Multiple JAK inhibitors are currently used, or in clinical trials, for diseases such as rheumatoid arthritis, psoriasis, blood cancers, and myeloproliferative disorders. These drugs target proteins known as JAKs (Janus kinases), and are involved in a signaling pathway that can stimulate tumor growth.
More than 80% of colorectal cancers are driven by a defect in the Wnt signaling pathway, which is parallel to the JAK pathway.
“This genetic defect [in Wnt] triggers a high level of signaling in the pathway, leading to uncontrolled cell growth and therefore cancer,” said Toby Phesse, PhD, of the Walter and Eliza Hall Institute in Melbourne, Australia. “Targeting Wnt signaling directly as a treatment for bowel [colorectal] cancer presents several challenges as normal cells in the intestine rely on low levels of Wnt signaling to renew and keep the gut healthy. Blocking Wnt might prevent tumor growth but it could also cause significant damage to the intestines.”

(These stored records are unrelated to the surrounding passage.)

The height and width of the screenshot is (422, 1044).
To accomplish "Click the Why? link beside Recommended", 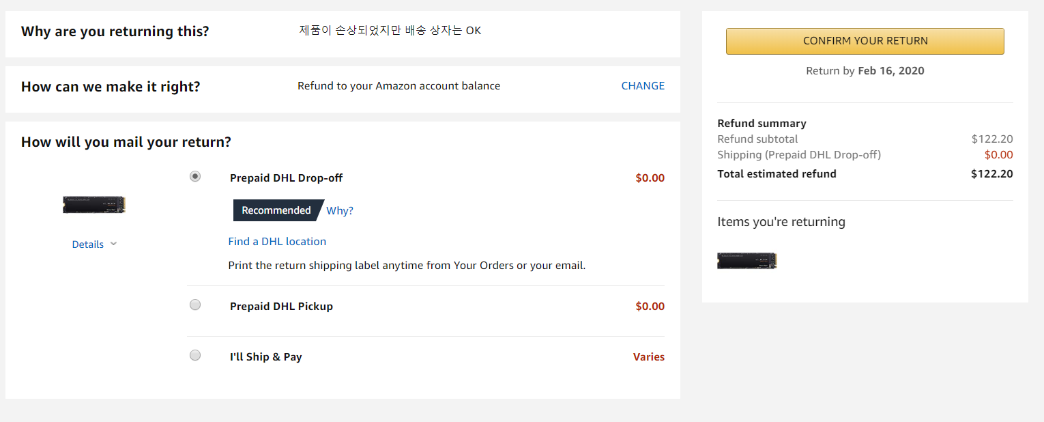I will pos(340,211).
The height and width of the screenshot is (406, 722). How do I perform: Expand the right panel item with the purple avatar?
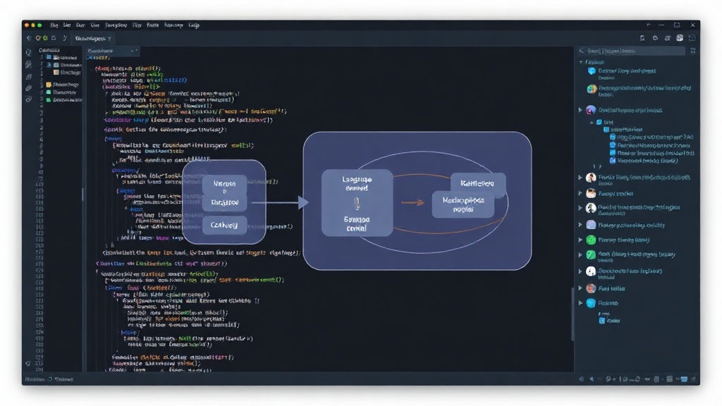[x=580, y=110]
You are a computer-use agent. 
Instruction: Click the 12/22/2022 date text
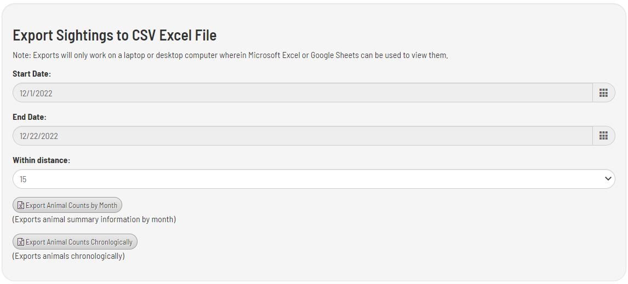[39, 136]
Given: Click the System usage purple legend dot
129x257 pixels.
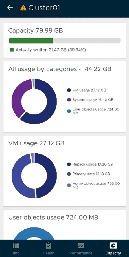Looking at the screenshot, I should coord(69,100).

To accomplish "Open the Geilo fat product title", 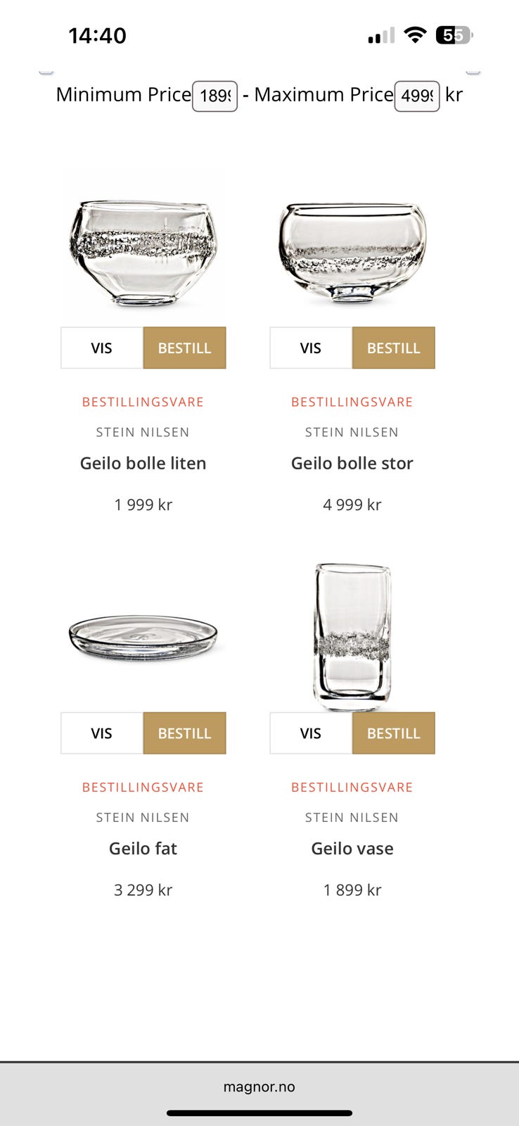I will point(143,848).
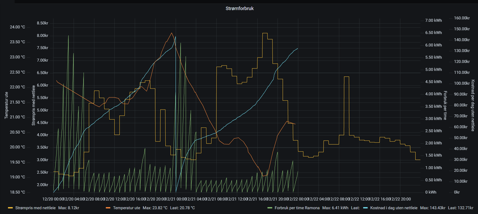Click the Kostnad per dag uten nettleie axis title

[x=473, y=105]
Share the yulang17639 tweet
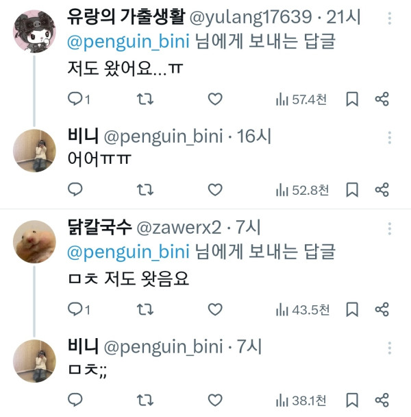The width and height of the screenshot is (411, 417). coord(382,99)
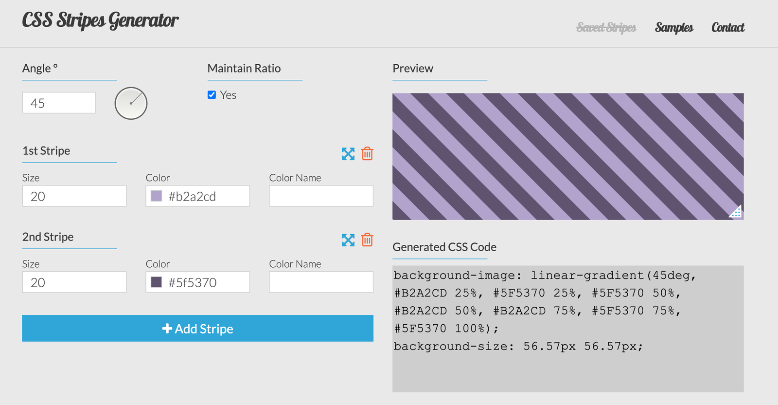Focus the Angle input field
This screenshot has width=778, height=405.
point(59,103)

“Our research showed that blocking JAK proteins could inhibit tumor growth in preclinical models of bowel [colorectal] cancer and human bowel cancer cells that have high levels of Wnt signaling,” said Phesse. “Importantly, we didn't see any side effects in our preclinical models as Wnt signaling could still function in the normal cells of the intestine, as JAK inhibitors only block cell growth in cells with very high Wnt signaling, such as those found in the tumors. This makes it a very attractive therapy for bowel cancer.”
The study, published in Science Signaling (2014; doi:10.1126/scisignal.2005411), found JAK inhibitors were only effective against colorectal cancers that were driven by defective Wnt signaling. Tumors without unusually high levels of Wnt signaling, which is about 10% to 20% of colorectal cancers, did not respond to treatment with JAK inhibitors.
Coauthor Michael Buchert, PhD, also of the Hall Institute, said the results were significant, as several JAK inhibitors have been approved for clinical use for other diseases. “Clinical trials have already shown that JAK inhibitors are safe for human use,” Buchert said. “We hope that this will enable our research to rapidly reach clinical trials for bowel [colorectal] cancer patients and deliver benefits in the near future.”